═══ MATERIAL FOR THIS TASK ═══
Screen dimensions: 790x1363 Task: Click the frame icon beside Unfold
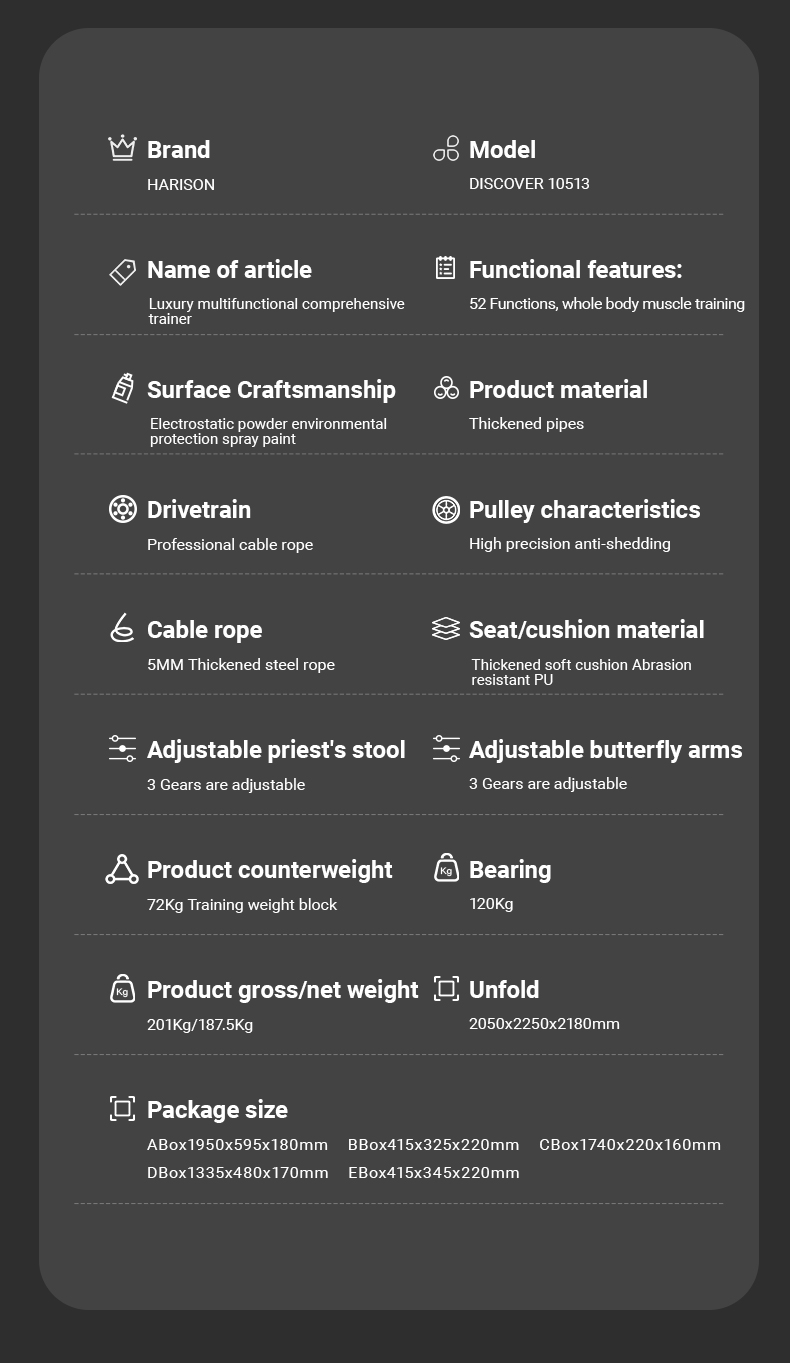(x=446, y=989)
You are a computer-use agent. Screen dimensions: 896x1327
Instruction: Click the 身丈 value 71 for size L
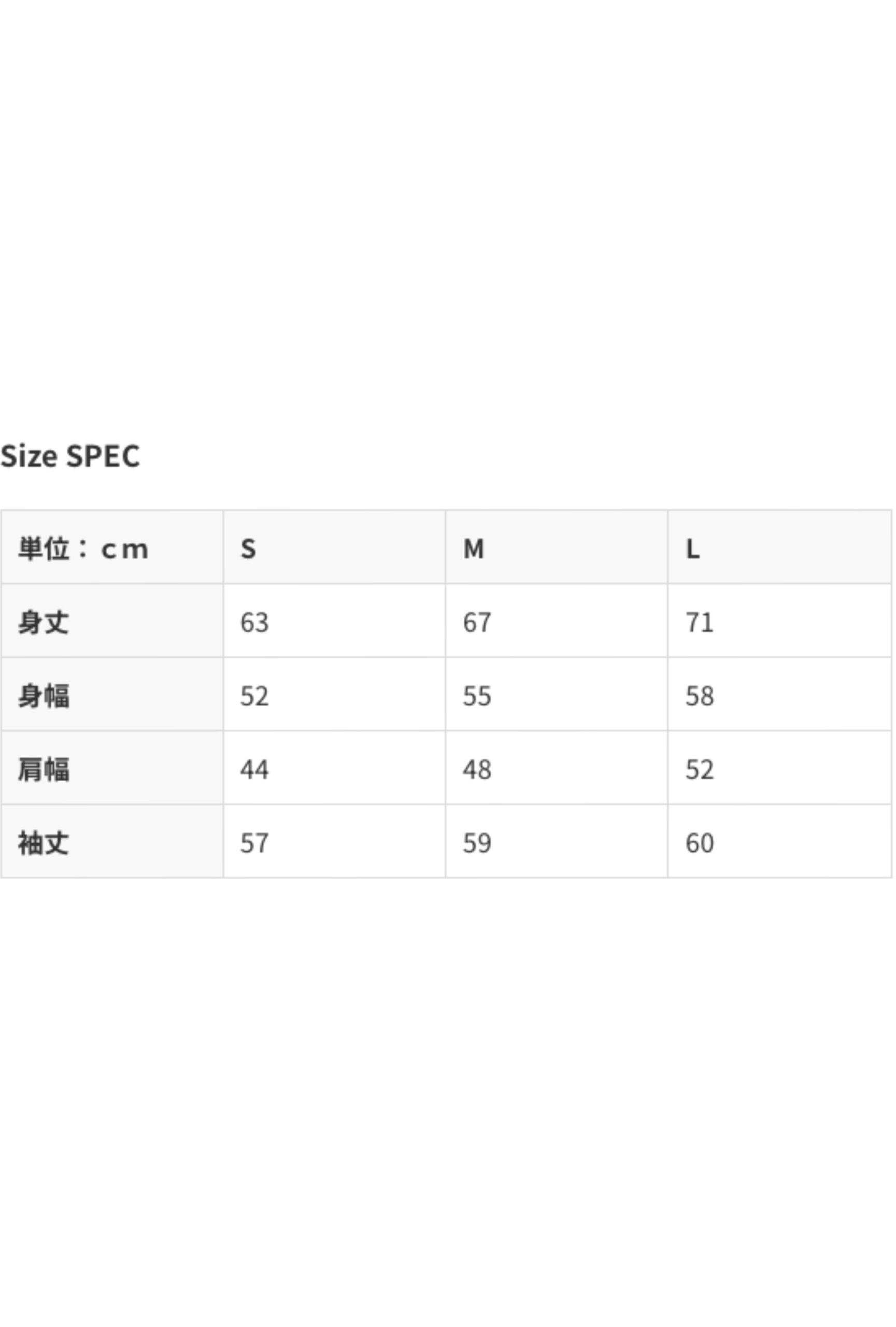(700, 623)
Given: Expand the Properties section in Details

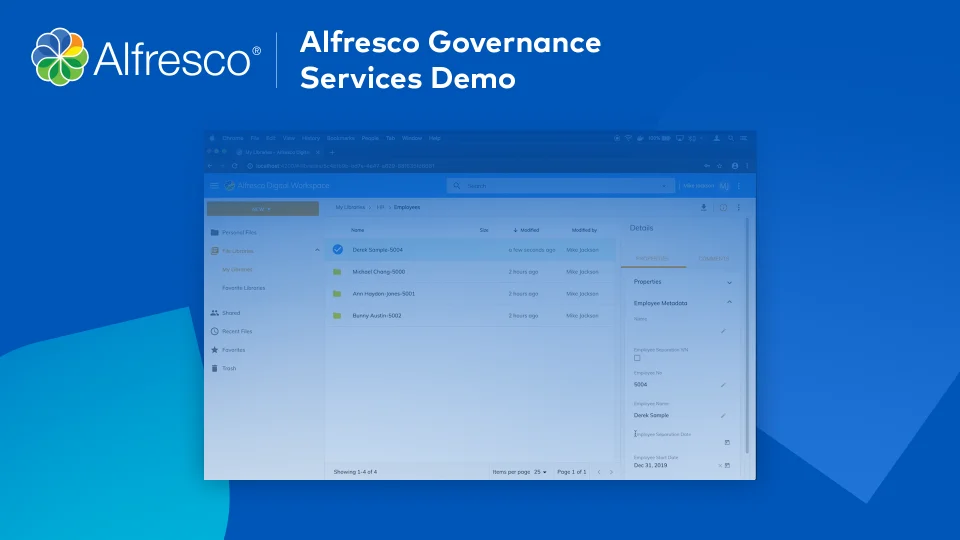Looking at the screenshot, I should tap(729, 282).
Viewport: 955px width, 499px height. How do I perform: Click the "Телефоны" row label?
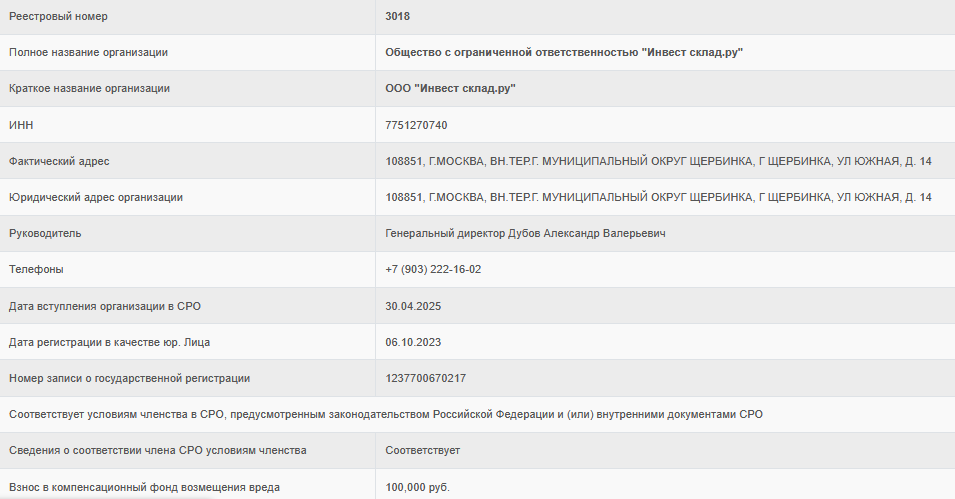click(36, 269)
═══
*PROBLEM DETAILS*. Except for the pictures, give the data again word for word.

*EXERCISE SOLUTION*.
Screen dimensions: 790x1363 Task: Click the frame icon beside Unfold
(x=446, y=989)
You are a computer-use agent. Screen dimensions: 896x1327
Instruction: Click the 身丈 value 71 for size L
(700, 623)
Given: Expand the Properties section in Details

Looking at the screenshot, I should tap(729, 282).
Viewport: 955px width, 499px height. How do I perform: Click the "Телефоны" row label?
click(36, 269)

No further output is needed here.